Cochran believes her ruling balances criminals’ claims of mental retardation against a Texas culture that encourages speedy executions. Critics say Cochran’s ruling is rife with stereotypes of people with mental disabilities. The first problem: using Steinbeck’s Lennie as a baseline.

“The character…is a person who I would say, on the face of it, was intended to describe someone with moderate to severe intellectual disabilities. Not someone in the mild end of the spectrum,” says Margaret Nygren, head of the American Association for Intellectual and Developmental Disabilities. She and other critics say it’s much harder to diagnose disabilities on the mild end of the spectrum. But those are precisely the people the Supreme Court intended to protect with the Atkins ruling: people who may be just disabled enough to have a terrible time in court.

“The social judgment may not be there,” Nygren says of such defendants. “They may not quite understand that the person interrogating them is being less than truthful…They may not be able to make eye contact. They may be so agreeable and wanting to please those around them that they are unable to successfully contribute to their own defense.”

In fact, it can be very difficult, if not impossible, to win a disability claim on Texas’s death row. John Blume, a law professor at Cornell University, has studied how Atkins appeals are handled in courts around the country.

“From reading the decisions,” in states like Texas, Blume says, “sometimes it’s frustrating to read it and see the lengths to which sometimes judges will go to, to have a person whom I think any rational clinician would say has mental retardation and say, ‘No no, they’re not.’”

Blume believes one person who probably wouldn’t pass Judge Cochran’s so-called “Lennie test” is Lennie himself.

“I mean, after he accidentally strangles the young woman, he tries to cover it up. That’s one of the factors the Briseño opinion cites as evidence that somebody doesn’t have mental retardation. They would look into the fact, “well, he worked. He worked as a farm hand. He was gainfully employed.”

And Blume is not speaking abstractly here. Texas death row inmate Marvin Wilson had an IQ of 61, putting him at the bottom one-percent of human intelligence; he was diagnosed with serious intellectual disabilities.

A court-appointed doctor testified that Wilson could barely read, write, or handle money. But a lower court ruled he “functioned sufficiently in his younger years to hold jobs [and] get a driver’s license.”

Attorney Lee Kovarsky represented Wilson. “The [lower] court invoked under one of the factors that the client was not mentally retarded because he was married and had a child, as if human love and reproduction was something that people with mental retardation are not capable of.”

Marvin Wilson was executed by lethal injection in August of 2012.

As Of Mice and Men ends, Lennie is hiding out in a grove of trees.  George finds Lennie before a vigilante posse can hunt him down. He tells Lennie his favorite story about their imaginary future together, one in which Lennie will be able to raise rabbits. Then George pulls out a gun.

“The reason George shoots Lennie is because he knows if he gets caught, [execution] is exactly what will happen to him,” says John Steinbeck’s son, Thomas Steinbeck. In 2012, he found out about the Texas ruling that cites his father’s work. Thomas Steinbeck says his father opposed the death penalty, and the younger Steinbeck issued a statement condemning the Texas courts.

“To judge anything based on a piece of fiction I think is a stretch,” says Thomas Steinbeck. “And I think it would’ve made my father extremely angry.”

His outrage does not faze Judge Cochran.

“I think [John Steinbeck] would be pleased that the world recognizes that Lennie is a gentle giant who is not morally culpable, and that people like Lennie, people who are not the worst of the worst…should never be subject to the death penalty even though they might have caused someone’s death,” she says.

Cochran admits she’s far more comfortable interpreting the law than writing it, and she wishes Texas lawmakers would get around to defining intellectual disabilities for death row appeals. But for now, or at least until the Supreme Court changes it, her ruling—including Lennie Small–is the law of the land in Texas.

DATASET:
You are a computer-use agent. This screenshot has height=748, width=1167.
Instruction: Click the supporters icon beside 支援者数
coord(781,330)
--
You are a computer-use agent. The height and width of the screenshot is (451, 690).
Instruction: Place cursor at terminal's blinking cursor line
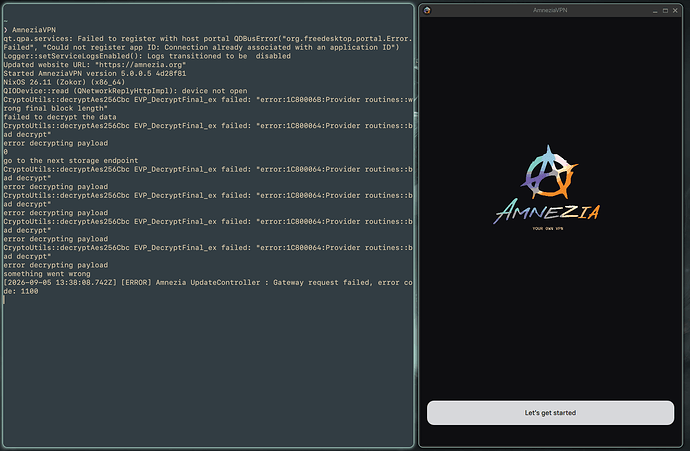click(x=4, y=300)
* * *
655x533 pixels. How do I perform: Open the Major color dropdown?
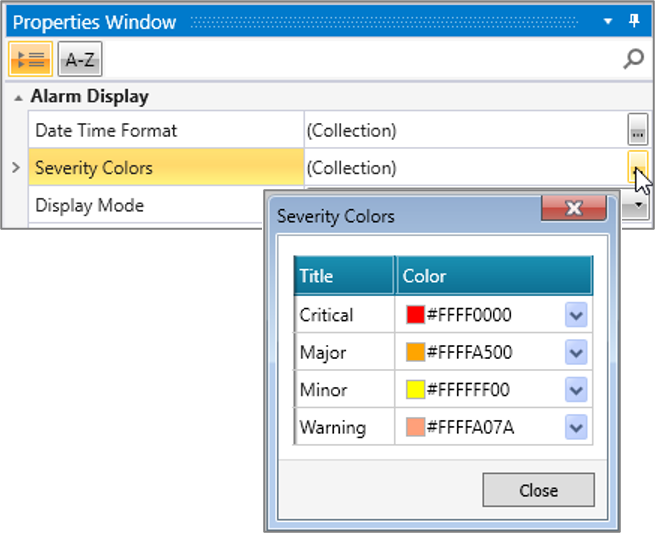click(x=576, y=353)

TASK DETAILS: Reproduce everything in the Texas death-penalty passage from "As Of Mice and" down to "pulls out a gun.". Rely only on the Texas death-penalty passage, not the entries.

SOLUTION TO THIS EXERCISE:
As Of Mice and Men ends, Lennie is hiding out in a grove of trees.  George finds Lennie before a vigilante posse can hunt him down. He tells Lennie his favorite story about their imaginary future together, one in which Lennie will be able to raise rabbits. Then George pulls out a gun.